**WHAT TO WORK ON:**
**A)** Transcribe the passage on the biosafety protocol from "It commits member" to "information on GMOs.", keeping its wording unchanged.
**B)** Pick up the passage on the biosafety protocol and GM trade where it stops, and carry it on in the same manner.

**PASSAGE PROVIDED:**
□ □ □ □ □

A key international agreement on protecting the Earth's myriad species against any risk from biotechnology will soon come into force.
By Alex Kirby
BBC News Online environment correspondent
The agreement, the Cartagena Protocol, is part of the United Nations Convention on Biological Diversity (CBD).
It will allow countries to reject imports of genetically-modified (GM) goods if they can cite valid scientific reasons.
But experts fear the protocol may clash with World Trade Organisation (WTO) rules.
The protocol will enter into force 90 days after 50 signatories have ratified it. So far 49 have done so.
It commits member states to ensure the safe transfer, handling and use of what it calls LMOs, living modified organisms, known also as genetically modified organisms.
At its heart is the concept of "advance informed agreement" (AIA), a procedure designed to make sure countries have the information they need before agreeing to import GMOs.
The protocol will also establish a biosafety clearing-house, in the Canadian city of Montreal, as a one-stop shop for information on GMOs.
Any country wishing to export GMOs has to notify the clearing-house, so the recipient country can obtain the information it needs to decide the case.
It sounds simple enough, but there are real fears the protocol could fall foul of the WTO.
There was heated debate at the Johannesburg World Summit on Sustainable Development in 2002 over the relationship between the WTO and multi-lateral environment agreements like the protocol.
Anti-GM protests continue
In principle they enjoy equal validity, but campaign groups believe the developed countries' drive for trade liberalisation will mean the WTO always triumphs in the end.
One reason allowed by the WTO for the management of trade is the existence of scientific evidence supporting an objector's case.
In contrast, the protocol emphasises a precautionary approach, though it does say countries objecting to GM exports must do so on the basis of a scientifically sound risk assessment.
Dr Klaus Toepfer, the executive director of the UN Environment Programme (Unep), believes the protocol is compatible with the WTO.

□ □ □ □ □

**DATASET EXTRACT:**
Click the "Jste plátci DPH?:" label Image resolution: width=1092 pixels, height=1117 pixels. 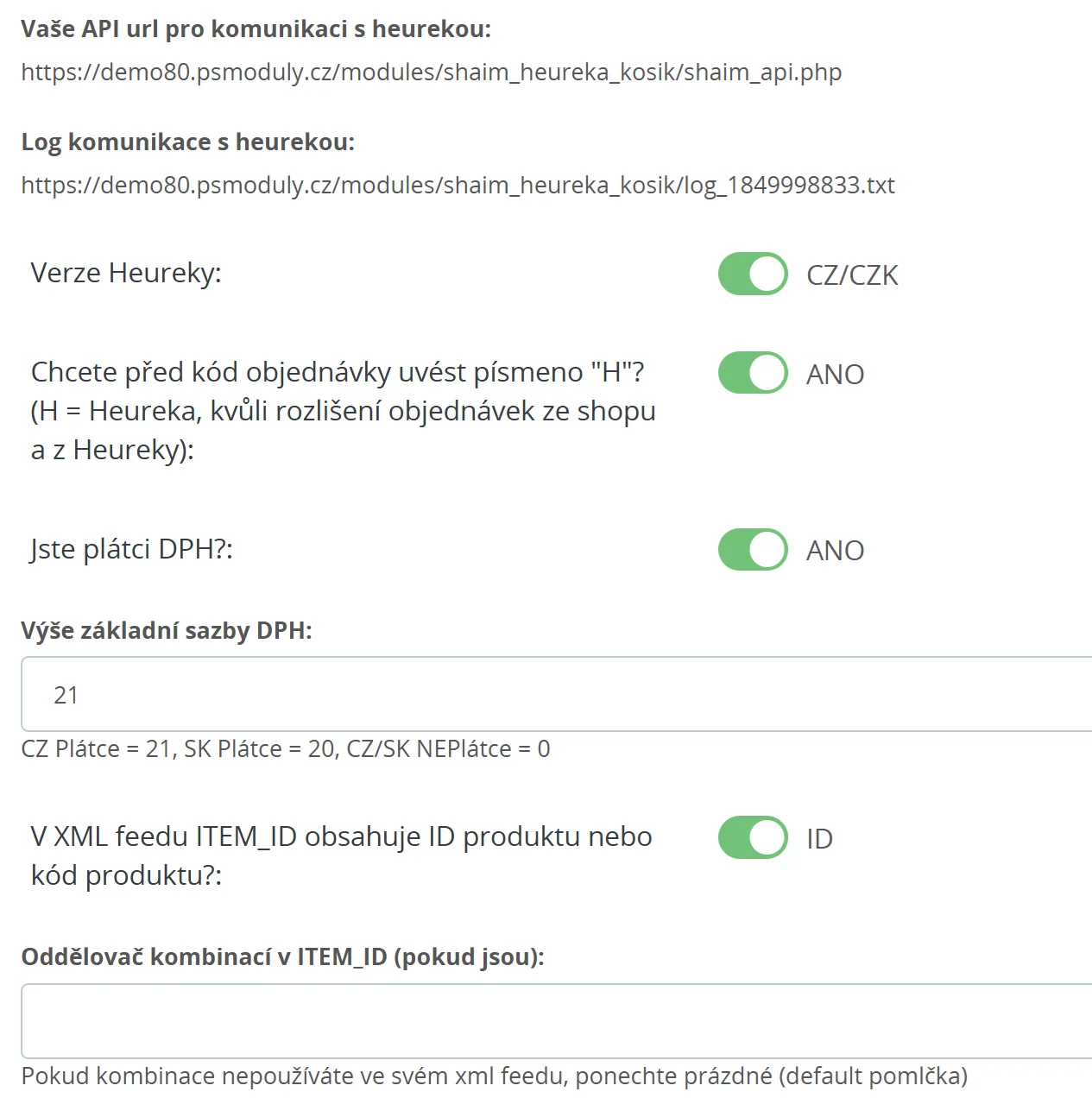[131, 550]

□ □ □ □ □

**SET OF ANSWERS:**
**A)**
It commits member states to ensure the safe transfer, handling and use of what it calls LMOs, living modified organisms, known also as genetically modified organisms.
At its heart is the concept of "advance informed agreement" (AIA), a procedure designed to make sure countries have the information they need before agreeing to import GMOs.
The protocol will also establish a biosafety clearing-house, in the Canadian city of Montreal, as a one-stop shop for information on GMOs.

**B)**
Balance of evidence
He told journalists in London: "I'm fighting for the idea that the precautionary approach does not give carte blanche to refuse a scientific assessment.
"Precaution is not anti-scientific. All it means is, in future, importers must be able to say no, even if their scientific knowledge is not complete.
"We need sounder science, but we can never have full knowledge. I may be too optimistic, but I really believe this will mean a huge change in the way we handle the subject."
The protocol may hearten GM's opponents
Dr Toepfer told BBC News Online: "The protocol puts the power of refusal in the hands of countries asked to accept imports.
"In that sense, it's also going to be binding on countries which don't ratify it. They'll have to accept a scientifically-argued case."
Changing its spots
Konrad von Moltke, of the International Institute for Sustainable Development, told BBC News Online: "The issue is the quality of the legal work at the WTO.
"If that's well done, then it will be apparent there's no question of either the WTO or the protocol assuming priority over the other.
"There've been interesting developments in the WTO dispute settlements procedure. I think there's a chance this will work, though of course there's always some uncertainty.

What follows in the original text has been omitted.